West Virginia is essentially trying to ease Slaton's load. The sophomore, who ran for 1,128 yards last year, will certainly get his touches, and until teams slow Slaton, White and Owen Schmitt, the trio will handle the load. But Slaton and White have yet to take the pounding of a full season. The Mountaineers know they must have more than just the mere threat of the pass to keep teams honest. The receivers must deliver when needed, which might be often because the coaching line on WVU, attributed to a Big East coach and printed in a preseason football magazine, was that White could not beat you purely with his arm and to force West Virginia to throw to win.
That's logical, but it's also the same coaching style used by Georgia, and Slaton still ran for a Sugar Bowl-record 204 yards. It was also the approach taken by Pitt. Head coach Dave Wannstedt noted that West Virginia's two largest plays of the first half were double screens that were totally shut down. White improvised, scoring once and gaining 30-plus yards on another scramble to set-up Slaton's touchdown for a 24-13 halftime lead en route to a school-record 220 yards on the ground.

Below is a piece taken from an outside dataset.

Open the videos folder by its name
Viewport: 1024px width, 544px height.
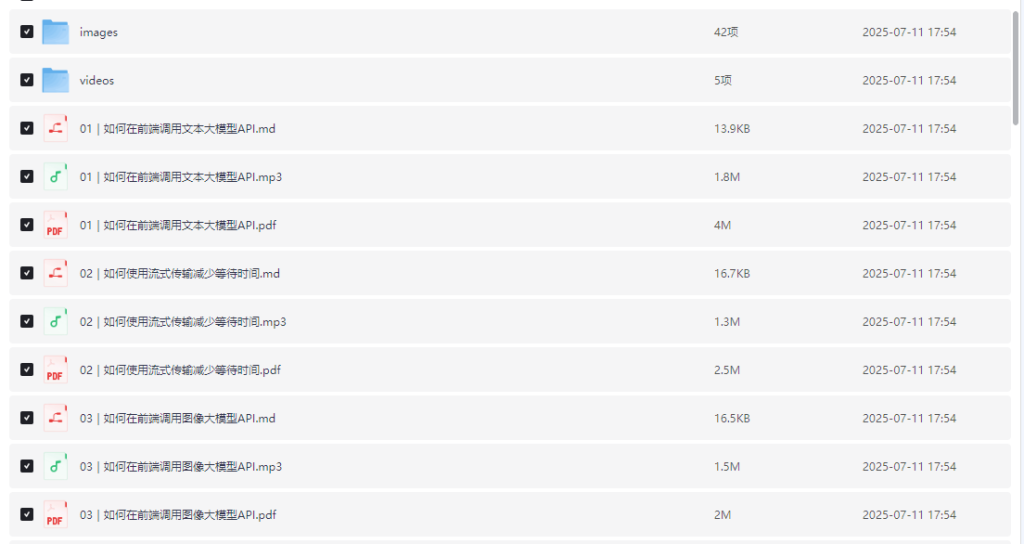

Louisville, too, seemed to have West Virginia bottled – and beaten – when it blanketed the wideouts on fourth and eight with nine minutes left. White, who finished with the Big East single-season rushing record for a quarterback with 952 yards, again improvised, slicing up the vacated middle of the field for 15 yards and a first down that jumpstarted the rally.
So, until it's stopped, the adage holds that it's run-to-win and throw-if-need-be.
"We should still be ready to attack teams before we have to," said Myles, who tallied a team-high 34 receptions for 536 yards and three touchdowns. "We got the message that we will have to be ready to do that. It can't all be on the running game."